((

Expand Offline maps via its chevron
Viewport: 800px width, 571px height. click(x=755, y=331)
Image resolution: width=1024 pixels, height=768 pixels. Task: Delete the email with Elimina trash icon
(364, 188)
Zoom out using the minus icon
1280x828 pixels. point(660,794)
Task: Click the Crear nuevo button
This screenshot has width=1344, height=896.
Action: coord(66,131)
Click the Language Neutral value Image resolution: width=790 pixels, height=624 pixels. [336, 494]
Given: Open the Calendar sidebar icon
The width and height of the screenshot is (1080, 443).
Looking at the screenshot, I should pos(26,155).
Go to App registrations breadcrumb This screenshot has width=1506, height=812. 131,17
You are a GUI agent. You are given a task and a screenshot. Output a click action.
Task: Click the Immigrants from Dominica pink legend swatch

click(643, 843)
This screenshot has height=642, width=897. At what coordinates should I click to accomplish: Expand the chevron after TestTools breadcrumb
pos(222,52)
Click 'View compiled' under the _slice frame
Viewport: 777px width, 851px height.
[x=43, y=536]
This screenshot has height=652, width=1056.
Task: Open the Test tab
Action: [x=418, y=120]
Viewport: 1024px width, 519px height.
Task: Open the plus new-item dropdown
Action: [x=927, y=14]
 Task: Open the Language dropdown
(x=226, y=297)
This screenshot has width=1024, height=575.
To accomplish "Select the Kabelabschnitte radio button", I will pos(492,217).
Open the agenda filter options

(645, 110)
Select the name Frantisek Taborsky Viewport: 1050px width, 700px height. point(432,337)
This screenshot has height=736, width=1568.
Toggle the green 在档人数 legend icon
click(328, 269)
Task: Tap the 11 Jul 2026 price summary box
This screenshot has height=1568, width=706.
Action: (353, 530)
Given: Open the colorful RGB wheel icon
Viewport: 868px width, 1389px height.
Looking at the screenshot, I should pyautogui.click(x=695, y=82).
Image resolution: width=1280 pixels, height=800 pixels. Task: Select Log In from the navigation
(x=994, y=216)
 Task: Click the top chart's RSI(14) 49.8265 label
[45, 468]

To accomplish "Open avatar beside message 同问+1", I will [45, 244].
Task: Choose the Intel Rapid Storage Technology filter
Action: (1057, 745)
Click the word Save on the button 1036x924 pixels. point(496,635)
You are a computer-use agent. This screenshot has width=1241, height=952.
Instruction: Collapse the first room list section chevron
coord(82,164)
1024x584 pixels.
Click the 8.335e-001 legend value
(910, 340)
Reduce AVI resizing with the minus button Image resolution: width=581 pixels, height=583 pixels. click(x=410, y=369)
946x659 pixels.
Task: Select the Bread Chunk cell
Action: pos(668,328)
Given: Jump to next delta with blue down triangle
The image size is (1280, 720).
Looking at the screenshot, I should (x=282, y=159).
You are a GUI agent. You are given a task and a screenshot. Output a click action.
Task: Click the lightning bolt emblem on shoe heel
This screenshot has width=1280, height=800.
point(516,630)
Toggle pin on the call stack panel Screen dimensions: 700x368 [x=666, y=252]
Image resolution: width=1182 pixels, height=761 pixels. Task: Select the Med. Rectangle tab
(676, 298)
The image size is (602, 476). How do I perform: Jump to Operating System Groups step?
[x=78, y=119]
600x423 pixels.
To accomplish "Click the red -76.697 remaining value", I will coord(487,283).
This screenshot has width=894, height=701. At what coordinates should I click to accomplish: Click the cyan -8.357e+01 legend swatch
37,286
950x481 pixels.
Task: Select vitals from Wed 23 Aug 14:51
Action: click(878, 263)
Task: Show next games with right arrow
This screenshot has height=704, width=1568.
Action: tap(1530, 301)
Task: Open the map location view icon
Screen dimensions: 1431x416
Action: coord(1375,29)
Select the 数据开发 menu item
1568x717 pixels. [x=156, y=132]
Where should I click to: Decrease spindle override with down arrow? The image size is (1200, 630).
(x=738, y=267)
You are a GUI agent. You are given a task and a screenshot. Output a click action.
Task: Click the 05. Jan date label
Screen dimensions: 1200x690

))

* WORK INSTRUCTION *
Return the lines from the line containing "Image resolution: width=1182" to the end of the entries above, exactly as they appear and with no other output.

* EXERCISE RESPONSE *
Image resolution: width=1182 pixels, height=761 pixels. Task: Select the Med. Rectangle tab
(676, 298)
The image size is (602, 476). How do I perform: Jump to Operating System Groups step?
[x=78, y=119]
600x423 pixels.
To accomplish "Click the red -76.697 remaining value", I will coord(487,283).
This screenshot has width=894, height=701. At what coordinates should I click to accomplish: Click the cyan -8.357e+01 legend swatch
37,286
950x481 pixels.
Task: Select vitals from Wed 23 Aug 14:51
Action: click(878, 263)
Task: Show next games with right arrow
This screenshot has height=704, width=1568.
Action: tap(1530, 301)
Task: Open the map location view icon
Screen dimensions: 1431x416
Action: coord(1375,29)
Select the 数据开发 menu item
1568x717 pixels. [x=156, y=132]
Where should I click to: Decrease spindle override with down arrow? The image size is (1200, 630).
(x=738, y=267)
You are a GUI agent. You are given a task and a screenshot. Output a click action.
Task: Click the 05. Jan date label
Screen dimensions: 1200x690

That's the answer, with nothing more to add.